Table feed motor, 13... Displacement detector, 1
4... Hydraulic cylinder, 15... Constant pressure copying control device, 16, 17... Limit switch, 18...
Mold mounting table, 27... Hydraulic tank, 28...
...Servo valve, 29...Servo circuit, 30...
Amplifier, 36... Comparator, 37... Inclination direction discrimination circuit, 38... Polishing surface inclination angle control circuit, 41...

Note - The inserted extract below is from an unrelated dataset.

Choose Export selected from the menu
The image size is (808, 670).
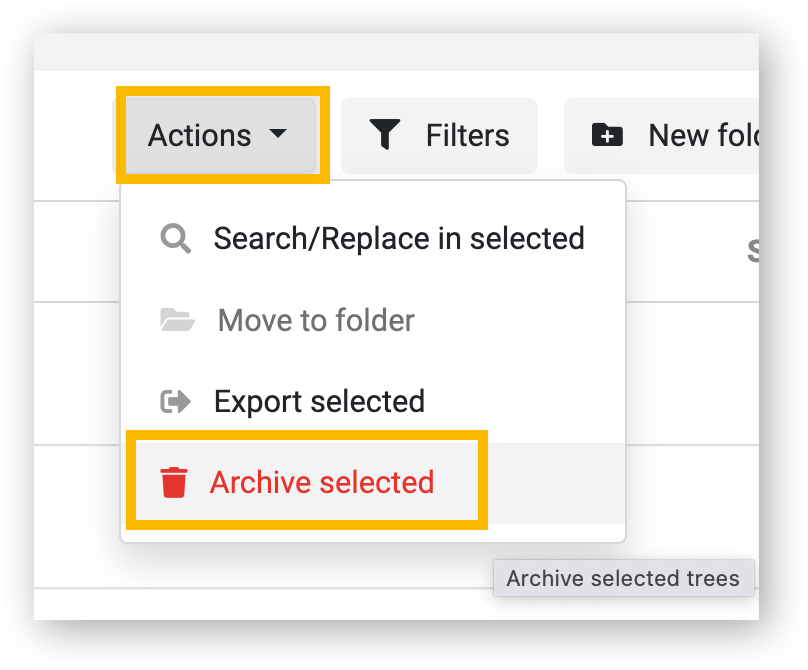(373, 401)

A control circuit for raising the polishing tool, 42... switch, 44, 45... dock, 46... polishing head outer frame, 47... operation panel, 48... tool drive motor.

Claims (1)

[Claims] 1. In an aspherical surface polishing device that polishes the aspherical shape of a workpiece that is symmetrical about the rotational axis while tracing it with a polishing tool, there is provided a means for controlling the polishing load applied to the polished surface of the workpiece to be constant, and a method for polishing the workpiece. A means for controlling the posture of the workpiece so that the normal to the surface coincides with the axial direction of the polishing tool, a means for controlling the posture of the workpiece so that the speed of movement of the polishing tool at each point on the polishing surface is constant, and a movement trajectory of the polishing tool is spirally spaced at equal intervals. means for increasing the rotational speed of the workpiece and the feed rate of the polishing tool as the polishing tool approaches the center of rotation of the workpiece, and means for intermittently moving the polishing tool up and down with respect to the polishing surface. This is an aspherical surface polishing device.